In vivo three-dimensional characterization of the healthy human lamina cribrosa with adaptive optics spectral-domain optical coherence tomography

Abstract

Purpose: To characterize the in vivo three-dimensional (3D) lamina cribrosa (LC) microarchitecture of healthy eyes using adaptive optics spectral-domain optical coherence tomography (AO-SDOCT).

Methods: A multimodal retinal imaging system with a light source centered at 1050 nm and AO confocal scanning laser ophthalmoscopy was used in this study. One randomly selected eye from 18 healthy subjects was scanned in a 6° × 6° window centered on the LC. Subjects also underwent scanning with Cirrus HD-OCT. Lamina cribrosa microarchitecture was semiautomatically segmented and quantified for connective tissue volume fraction (CTVF), beam thickness, pore diameter, pore area, and pore aspect ratio. The LC was assessed in central and peripheral regions of equal areas and quadrants and with depth. A linear mixed effects model weighted by the fraction of visible LC was used to compare LC structure between regions.

Results: The nasal quadrant was excluded due to poor visualization. The central sector showed greater CTVF and thicker beams as compared to the periphery (P < 0.01). Both superior and inferior quadrants showed greater CTVF, pore diameter, and pore mean area than the temporal quadrant (P < 0.05). Depth analysis showed that the anterior and posterior aspects of the LC contained smaller pores with greater density and thinner beams as compared to the middle third (P < 0.05). The anterior third also showed a greater CTVF than the middle third (P < 0.05).

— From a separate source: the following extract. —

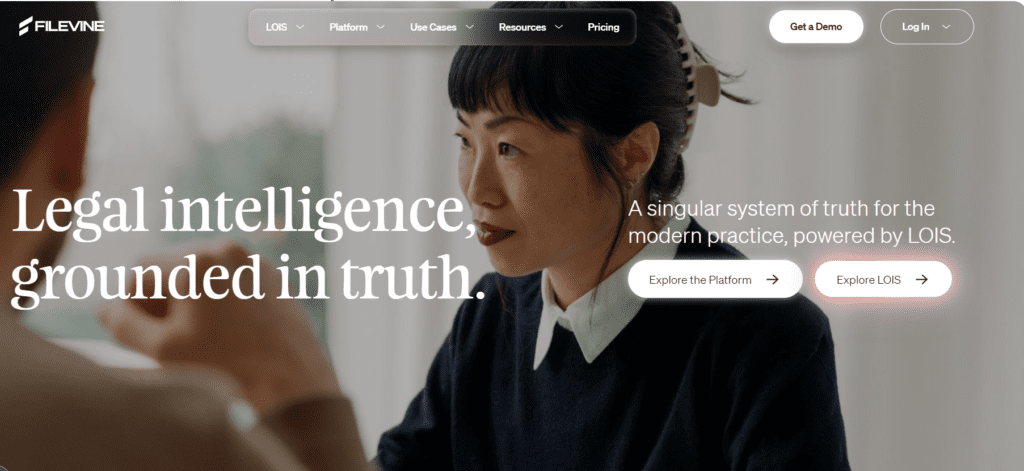Open the Platform navigation menu label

Conclusions: In vivo analysis of healthy eyes using AO-SDOCT showed significant, albeit small, regional variation in LC microarchitecture by quadrant, radially, and with depth, which should be considered in further studies of the LC.

Keywords: OCT; in vivo; structure.

Figure 1

Overlay of AO-SDOCT en face average intensity projection on Cirrus OCT image (A) with disc delineation and disc center from Cirrus HD-OCT output allowing the segmentation into center and periphery regions (B).

Figure 2

Delineation with depth permits 3D visualization from the anterior (A), side (B), and posterior (C) surfaces, which are divided into three regions for depth analysis.

Figure 3

Schematic of flattening procedure for secondary depth analysis of LC.

Figure 4

Quantification of LC pores and beam structure performed in cross section (A) and magnified (B, C). Pores were segmented using automated technique, with the boundary between beam and pore shown with the solid green line (C). Parameters such as pore mean area and aspect ratio (ratio of long yellow arrow to short blue arrow) were calculated as the average of all pores observed. Beam thickness (green arrow and dotted lines) and pore diameter were calculated voxel-wise using method of expanding spheres and then averaged (C).

Figure 5

Pore size distribution for all subjects showing the intersubject variability in distribution shape but an overall trend toward a greater number of smaller pores.